Todos los días en Innovation, Design and Entrepreneurship Academy at James W. Fannin, los estudiantes sueñan con maneras de resolver problemas que la mayoría de los adultos apenas notan.
Un grupo imagina una máquina expendedora llena no de papitas y dulces, sino desodorante, crema para la piel, lápices, bolígrafos, toallas sanitarias e incluso suéteres que cumplen con el código de vestimenta.
Otro quiere rediseñar la correa de los gafetes estudiantiles para que se sienta más como un accesorio. Y otro grupo más contempló los pasillos y llevó a cabo una campaña para decorarlos con arte estudiantil que mejoraría la cultura escolar.
Kathryn Cates, la maestra que está haciendo del emprendimiento un medio para que los estudiantes den nueva forma a su mundo, dice que estas son ideas simples pero que resuelven problemas reales a los que se enfrentan los estudiantes todos los días. Para ella, el emprendimiento es más que formar al próximo CEO: es enseñar a los estudiantes que sus ideas tienen peso en el mundo real.
“Lo bueno del emprendimiento es que está lleno de creatividad. Exige a los niños resolver problemas de manera natural”, dijo. “Les exige mirar el mundo y pensar en los problemas que existen. Los estudiantes se entusiasman mucho por eso porque quieren abordar los problemas que ven a su alrededor, por más pequeños que sean”.

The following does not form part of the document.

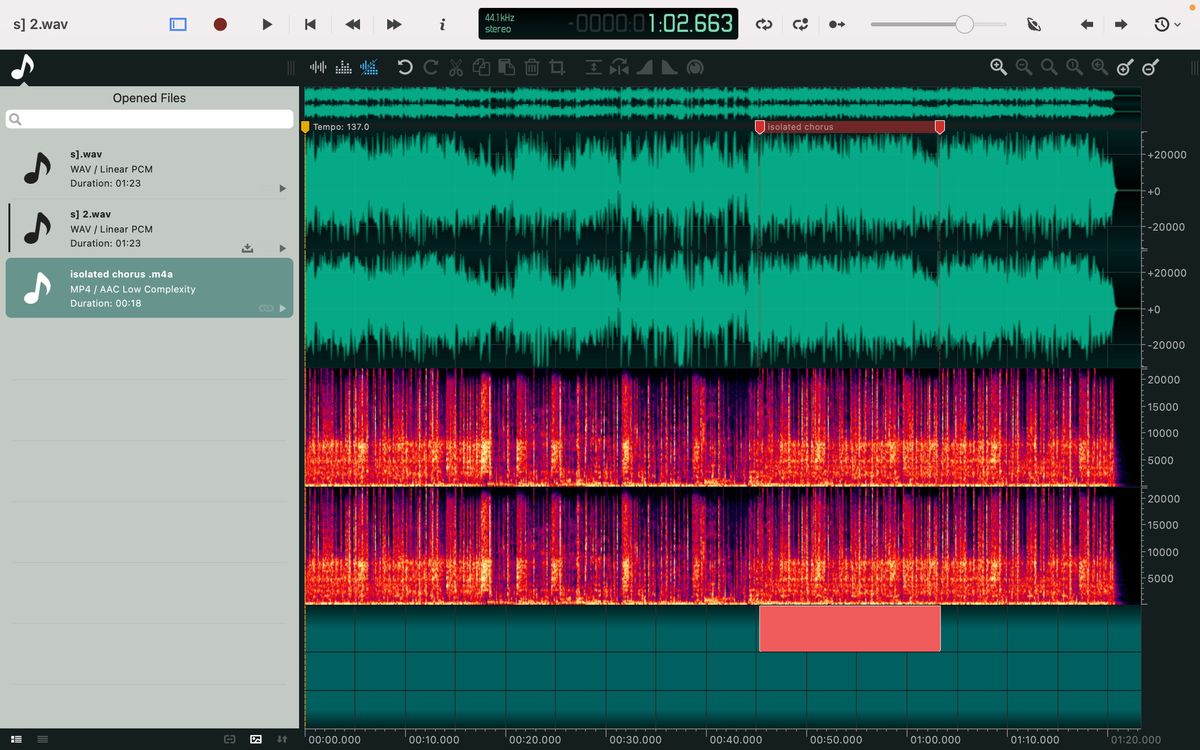This screenshot has height=750, width=1200.
Task: Cut the selection with the scissors tool
Action: click(455, 67)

Originaria de Dallas, Cates tiene raíces muy profundas en Dallas ISD, pues tanto su madre como su abuela son orgullosas graduadas del distrito. Luego de recibirse de la universidad, Cates pasó más de una década como maestra en un sistema escolar público urbano de gran tamaño en Portland, a menudo trabajando con comunidades de bajos ingresos. Después de un tiempo, se cambió a un puesto de apoyo muy parecido al trabajo de subdirector: desarrollo profesional, servicio de mentor, disciplina y justicia restaurativa.
Cuando Cates llegó por primera vez a IDEA, su trabajo parecía estar hecho de muchos: daba Gobierno, Economía, un semestre de Psicología, un año de Emprendimiento y se encargaba del anuario también. Luego asumió también las responsabilidades de bibliotecario cuando la escuela fue afectada por recortes presupuestarios.

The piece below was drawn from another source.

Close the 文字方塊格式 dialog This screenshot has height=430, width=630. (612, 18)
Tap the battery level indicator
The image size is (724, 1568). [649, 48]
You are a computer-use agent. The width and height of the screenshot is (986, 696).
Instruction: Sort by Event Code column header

Cate ya estaba integrando economía y el “lado empresarial de la historia” en la enseñanza cuando IDEA empezó a buscar a alguien que se dedicara a largo plazo al programa y a los estudiantes.
Aceptó hacer una certificación de negocios, aprobó con facilidad el examen y empezó su nuevo trabajo como maestra de emprendimiento.
“Mi objetivo ha sido que los niños se sientan apasionados por el emprendimiento porque lo que el emprendimiento nos enseña no es solo gestionar un pequeño negocio, sino que es una variedad de habilidades que uno necesita para hacer cualquier cosa en la vida”, dijo.
El programa que dirige Cates es de cuatro años. Los estudiantes de noveno grado empiezan con las bases de la economía estadounidense y el capitalismo, y en décimo empiezan a concebir ideas de negocios. En los últimos dos años, los estudiantes construyen prototipos, realizan investigaciones de mercado y se preparan para la fuerza laboral a través de prácticas.
“Lo que me emociona a mí es que es una oportunidad para que los jóvenes inventen algo y se sientan apoyados para hacerlo realidad”, dijo Cates. “Eso no es algo que podemos hacer frecuentemente con los jóvenes en un salón de clases”.
En sus clases, los estudiantes investigan mercados, redactan planes de negocios y los presentan a adultos de su comunidad. Cates los insta a que traten ese trabajo como experiencia laboral real que pueden incluir en su currículum. Con el tiempo, ha visto a estudiantes que antes se rendían apenas se encontraban con una dificultad empezar a aceptar críticas, revisar sus ideas y volverlo a intentar.
“Quiero inspirarlos a graduarse y hacer que las cosas con las que sueñan se vuelvan realidad”, dijo Cates. “Creo que mi legado sería ver a los jóvenes en 20 años aportando innovaciones y cambios al mundo”.